Scan the data below for the string "arrow". Show every line where it turns up.

---------- Records to process ----------

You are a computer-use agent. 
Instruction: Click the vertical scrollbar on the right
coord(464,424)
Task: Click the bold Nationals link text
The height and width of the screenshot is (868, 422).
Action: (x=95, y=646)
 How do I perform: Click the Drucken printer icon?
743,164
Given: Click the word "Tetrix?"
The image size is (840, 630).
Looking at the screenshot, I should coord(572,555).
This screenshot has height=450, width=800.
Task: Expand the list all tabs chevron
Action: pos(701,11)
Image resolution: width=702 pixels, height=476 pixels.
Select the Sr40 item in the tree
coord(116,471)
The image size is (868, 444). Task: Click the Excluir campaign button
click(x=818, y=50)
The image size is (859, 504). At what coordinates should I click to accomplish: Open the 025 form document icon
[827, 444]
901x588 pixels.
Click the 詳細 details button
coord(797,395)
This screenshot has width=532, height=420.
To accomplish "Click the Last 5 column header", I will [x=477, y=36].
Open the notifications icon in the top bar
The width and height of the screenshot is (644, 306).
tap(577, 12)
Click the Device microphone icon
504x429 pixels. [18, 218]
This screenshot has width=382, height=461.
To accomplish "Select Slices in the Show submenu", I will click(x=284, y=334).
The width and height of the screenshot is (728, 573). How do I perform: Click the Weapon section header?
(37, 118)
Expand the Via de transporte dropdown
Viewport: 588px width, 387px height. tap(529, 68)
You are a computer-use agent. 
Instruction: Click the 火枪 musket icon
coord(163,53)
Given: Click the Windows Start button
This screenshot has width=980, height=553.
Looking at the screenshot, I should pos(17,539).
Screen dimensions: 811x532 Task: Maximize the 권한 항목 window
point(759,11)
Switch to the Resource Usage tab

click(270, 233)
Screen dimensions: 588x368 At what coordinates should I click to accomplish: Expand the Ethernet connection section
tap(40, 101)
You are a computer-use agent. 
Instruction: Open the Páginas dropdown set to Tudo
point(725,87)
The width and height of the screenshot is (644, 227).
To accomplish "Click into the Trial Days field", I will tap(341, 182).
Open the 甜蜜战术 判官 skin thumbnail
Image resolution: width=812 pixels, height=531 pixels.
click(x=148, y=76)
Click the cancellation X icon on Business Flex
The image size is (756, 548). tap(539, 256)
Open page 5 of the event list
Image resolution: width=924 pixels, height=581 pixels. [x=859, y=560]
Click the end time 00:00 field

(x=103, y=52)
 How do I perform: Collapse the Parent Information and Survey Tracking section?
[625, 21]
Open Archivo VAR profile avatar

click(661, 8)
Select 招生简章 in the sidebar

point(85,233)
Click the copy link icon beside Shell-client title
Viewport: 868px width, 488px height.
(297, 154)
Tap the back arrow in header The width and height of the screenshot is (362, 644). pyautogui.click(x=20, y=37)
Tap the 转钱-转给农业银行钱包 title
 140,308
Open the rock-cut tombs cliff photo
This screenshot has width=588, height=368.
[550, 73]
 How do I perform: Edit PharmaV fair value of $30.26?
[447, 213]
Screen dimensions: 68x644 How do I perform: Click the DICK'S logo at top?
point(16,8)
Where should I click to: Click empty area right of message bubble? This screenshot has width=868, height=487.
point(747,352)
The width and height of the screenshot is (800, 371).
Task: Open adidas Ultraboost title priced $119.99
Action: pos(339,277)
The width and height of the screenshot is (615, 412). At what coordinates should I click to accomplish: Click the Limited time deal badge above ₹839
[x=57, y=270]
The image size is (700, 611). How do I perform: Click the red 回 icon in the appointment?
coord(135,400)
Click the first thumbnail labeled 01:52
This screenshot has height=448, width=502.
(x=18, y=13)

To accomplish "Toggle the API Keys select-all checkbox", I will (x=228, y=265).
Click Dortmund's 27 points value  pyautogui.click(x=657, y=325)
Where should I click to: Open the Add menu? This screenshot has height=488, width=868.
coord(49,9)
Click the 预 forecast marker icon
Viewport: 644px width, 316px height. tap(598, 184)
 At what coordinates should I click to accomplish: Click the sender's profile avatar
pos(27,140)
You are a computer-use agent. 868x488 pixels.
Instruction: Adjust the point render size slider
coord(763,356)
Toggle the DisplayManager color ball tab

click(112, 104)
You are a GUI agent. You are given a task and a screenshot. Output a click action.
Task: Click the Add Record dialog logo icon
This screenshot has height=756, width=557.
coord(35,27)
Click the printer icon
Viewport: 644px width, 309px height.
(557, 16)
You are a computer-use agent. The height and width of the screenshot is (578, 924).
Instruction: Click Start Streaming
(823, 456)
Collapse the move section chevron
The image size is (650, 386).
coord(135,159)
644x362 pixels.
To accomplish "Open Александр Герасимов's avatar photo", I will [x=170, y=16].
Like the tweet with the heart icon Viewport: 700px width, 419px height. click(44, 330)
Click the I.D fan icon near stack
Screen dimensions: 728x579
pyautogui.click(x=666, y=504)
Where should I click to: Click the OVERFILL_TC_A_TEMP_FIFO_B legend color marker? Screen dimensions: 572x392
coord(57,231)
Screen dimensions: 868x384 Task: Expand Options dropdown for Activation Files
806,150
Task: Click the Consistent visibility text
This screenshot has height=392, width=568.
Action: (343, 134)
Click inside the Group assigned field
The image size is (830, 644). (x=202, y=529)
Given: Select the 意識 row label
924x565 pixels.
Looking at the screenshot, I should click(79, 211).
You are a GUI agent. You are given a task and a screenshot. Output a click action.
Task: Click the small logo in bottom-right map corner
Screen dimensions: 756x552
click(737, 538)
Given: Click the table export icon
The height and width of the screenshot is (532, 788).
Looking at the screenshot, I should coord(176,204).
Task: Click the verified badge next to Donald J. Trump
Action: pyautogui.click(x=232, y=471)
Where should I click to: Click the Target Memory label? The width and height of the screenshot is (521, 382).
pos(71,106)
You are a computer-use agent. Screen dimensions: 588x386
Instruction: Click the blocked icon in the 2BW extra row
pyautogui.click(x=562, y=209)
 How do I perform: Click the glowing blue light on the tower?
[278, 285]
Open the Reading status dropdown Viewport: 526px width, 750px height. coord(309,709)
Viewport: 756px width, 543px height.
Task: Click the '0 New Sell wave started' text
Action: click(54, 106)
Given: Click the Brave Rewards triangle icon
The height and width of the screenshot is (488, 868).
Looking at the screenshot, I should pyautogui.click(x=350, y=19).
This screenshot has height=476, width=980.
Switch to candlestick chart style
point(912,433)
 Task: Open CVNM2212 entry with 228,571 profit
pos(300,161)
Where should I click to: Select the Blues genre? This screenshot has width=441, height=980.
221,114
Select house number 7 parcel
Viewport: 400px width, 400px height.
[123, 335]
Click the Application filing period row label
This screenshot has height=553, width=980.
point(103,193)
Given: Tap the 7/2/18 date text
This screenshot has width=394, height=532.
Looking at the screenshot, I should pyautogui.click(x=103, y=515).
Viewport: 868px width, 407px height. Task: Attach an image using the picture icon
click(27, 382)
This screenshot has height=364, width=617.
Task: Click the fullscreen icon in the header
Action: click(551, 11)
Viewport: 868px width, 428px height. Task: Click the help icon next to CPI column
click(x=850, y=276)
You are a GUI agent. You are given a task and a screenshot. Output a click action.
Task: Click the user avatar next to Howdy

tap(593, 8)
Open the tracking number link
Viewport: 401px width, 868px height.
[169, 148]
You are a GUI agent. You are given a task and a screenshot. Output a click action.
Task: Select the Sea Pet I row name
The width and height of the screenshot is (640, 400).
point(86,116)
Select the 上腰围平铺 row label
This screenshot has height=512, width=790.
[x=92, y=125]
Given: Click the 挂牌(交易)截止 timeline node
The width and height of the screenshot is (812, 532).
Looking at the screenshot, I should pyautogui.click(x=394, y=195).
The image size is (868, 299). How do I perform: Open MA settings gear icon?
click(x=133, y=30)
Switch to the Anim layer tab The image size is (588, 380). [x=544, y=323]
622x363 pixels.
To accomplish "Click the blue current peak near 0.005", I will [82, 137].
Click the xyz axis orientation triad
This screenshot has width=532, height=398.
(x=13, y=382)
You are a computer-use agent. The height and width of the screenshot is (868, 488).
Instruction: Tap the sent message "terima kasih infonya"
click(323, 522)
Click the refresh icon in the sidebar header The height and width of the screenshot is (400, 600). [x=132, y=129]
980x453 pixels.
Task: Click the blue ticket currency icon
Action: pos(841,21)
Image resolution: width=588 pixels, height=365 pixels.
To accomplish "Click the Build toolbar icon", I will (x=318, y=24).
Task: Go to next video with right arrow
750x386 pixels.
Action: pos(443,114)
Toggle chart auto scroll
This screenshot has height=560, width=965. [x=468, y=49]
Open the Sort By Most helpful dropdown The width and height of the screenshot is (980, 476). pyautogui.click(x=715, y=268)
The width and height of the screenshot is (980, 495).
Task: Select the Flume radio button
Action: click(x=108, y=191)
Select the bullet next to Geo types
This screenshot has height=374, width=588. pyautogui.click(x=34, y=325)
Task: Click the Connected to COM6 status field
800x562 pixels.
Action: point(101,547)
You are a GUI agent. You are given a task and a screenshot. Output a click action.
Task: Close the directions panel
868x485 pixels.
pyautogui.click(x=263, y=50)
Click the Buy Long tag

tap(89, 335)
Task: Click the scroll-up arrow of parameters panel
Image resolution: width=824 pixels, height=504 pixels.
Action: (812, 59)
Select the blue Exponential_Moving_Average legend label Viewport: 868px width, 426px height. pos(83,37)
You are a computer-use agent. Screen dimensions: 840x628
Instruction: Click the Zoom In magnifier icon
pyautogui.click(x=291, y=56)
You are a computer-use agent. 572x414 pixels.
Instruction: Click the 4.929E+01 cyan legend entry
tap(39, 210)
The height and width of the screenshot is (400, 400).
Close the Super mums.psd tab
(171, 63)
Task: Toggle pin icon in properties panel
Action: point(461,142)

----------

Solved exercise:
Tap the back arrow in header The width and height of the screenshot is (362, 644). pyautogui.click(x=20, y=37)
Task: Go to next video with right arrow
Task: Click the scroll-up arrow of parameters panel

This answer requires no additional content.